Is a conviction for unauthorised access to a computer system ok as long as it was over 5 years ago? Or are no convictions ok at all?

How about the addition of something like (I've pulled these from places like other DPS statements or licensing requirements for security guards etc):

NZRS will not consider persons for a position as a trusted individual if they have been:

convicted of a crime involving dishonesty or breach of trust.
convicted of a crime involving unauthorised access to a computer system.
disqualified from driving in the last 5 years.
identified to have a of a lack of financial responsibility
declared bankrupt.
identified to have a gambling or substance addiction.

"Outsourced partners, contractors and sub-contractors are required to:
Undertake pre-employment checks for new employees"

This worries me a bit if NZRS is outsourcing the decision making around its personnel security to an outsourced partner.
I'd be much happier here if NZRS didn't outsource any of the SA, KSO, DSO posisions outside of its direct employees.
If they have to, then there should be a contracted responsibility for NZRS to perform the same background checks they would if they were employing the person. These should not be subcontracted to the outsourced partner.
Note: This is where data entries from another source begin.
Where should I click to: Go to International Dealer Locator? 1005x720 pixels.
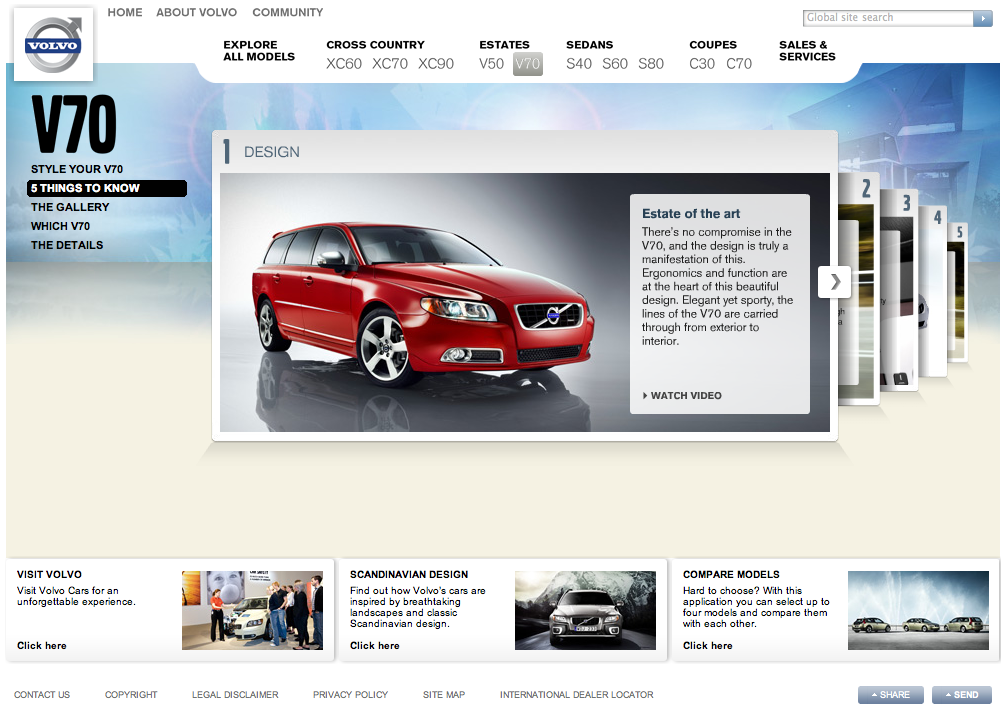(576, 695)
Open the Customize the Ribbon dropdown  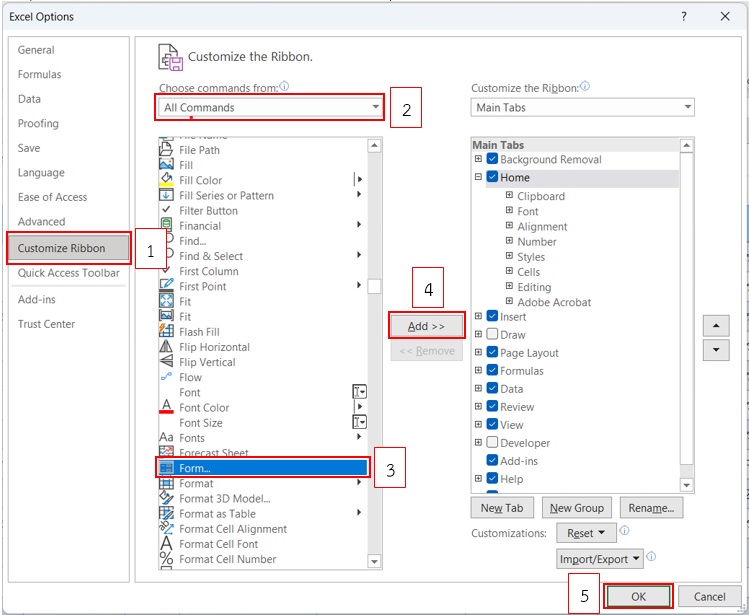pyautogui.click(x=582, y=107)
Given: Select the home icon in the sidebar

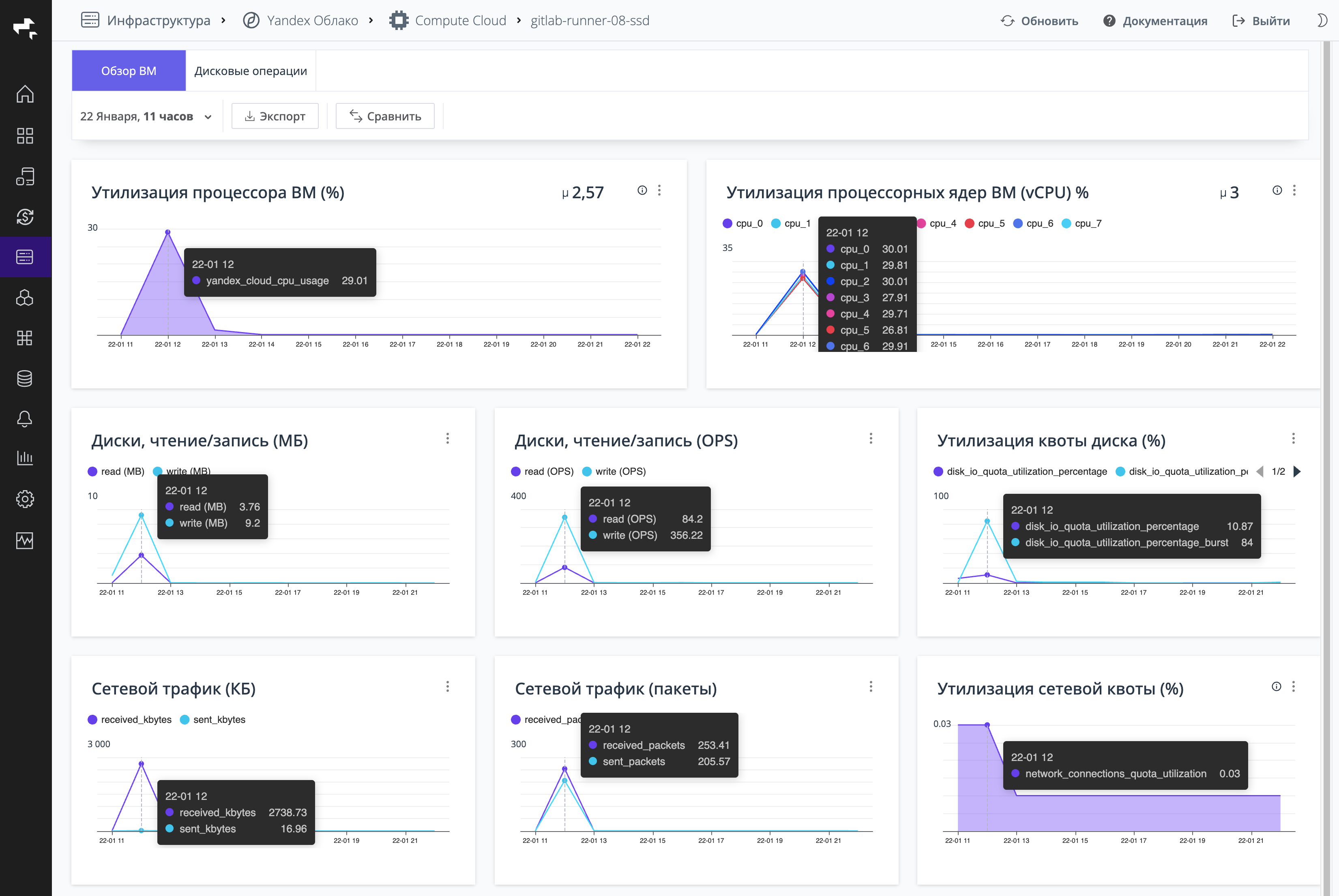Looking at the screenshot, I should coord(25,94).
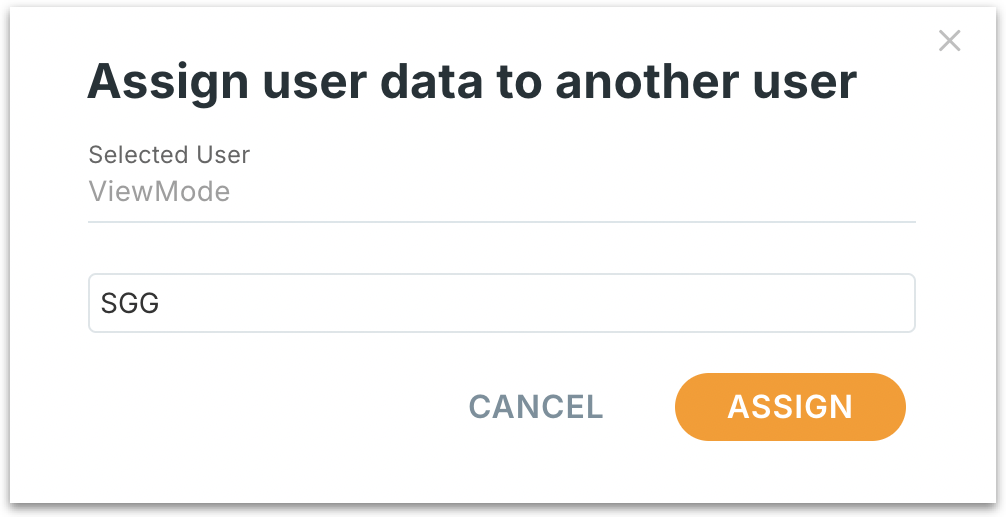Click "Assign user data to another user" heading
The height and width of the screenshot is (517, 1006).
click(472, 82)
4.4.4. Contracting personnel requirements
"No person outside the Trusted Roles specified in Section 4.3.1 can get access to the signer or signing material such as backups."
Something that Michael Newbery picked up on earler. What ensure that this is the case?
How about...
"NZRS takes all care to ensure that no person outside the Trusted Roles specified in Section 4.3.1 can get access to the signer or signing material such as backups. This is ensured through the following measures:

blah
blah
blah"

So rather than just stating that it will never happen, show us how you'll ensure that it doesn't.

5.1.2. Public key distribution
There are some uses of "SO" here. These should probably be changed to KSO.

5.2.2. Private key (m-of-n) multi-person control
"During the HSM activation, all Keystore Security Officers and Device Security Officers needs to be present to be enrolled as such and activate the HSM. One System Administrator is required to get physical access. Multi-person control will be applied during the creation of a key backup and restoration."
Three questions here:
How many KSO and DSO officers are there?
And once we know the N, whats the M?
Are you using some form of hardware tokens to initialise or control access to the HSM? Or is it passcode only?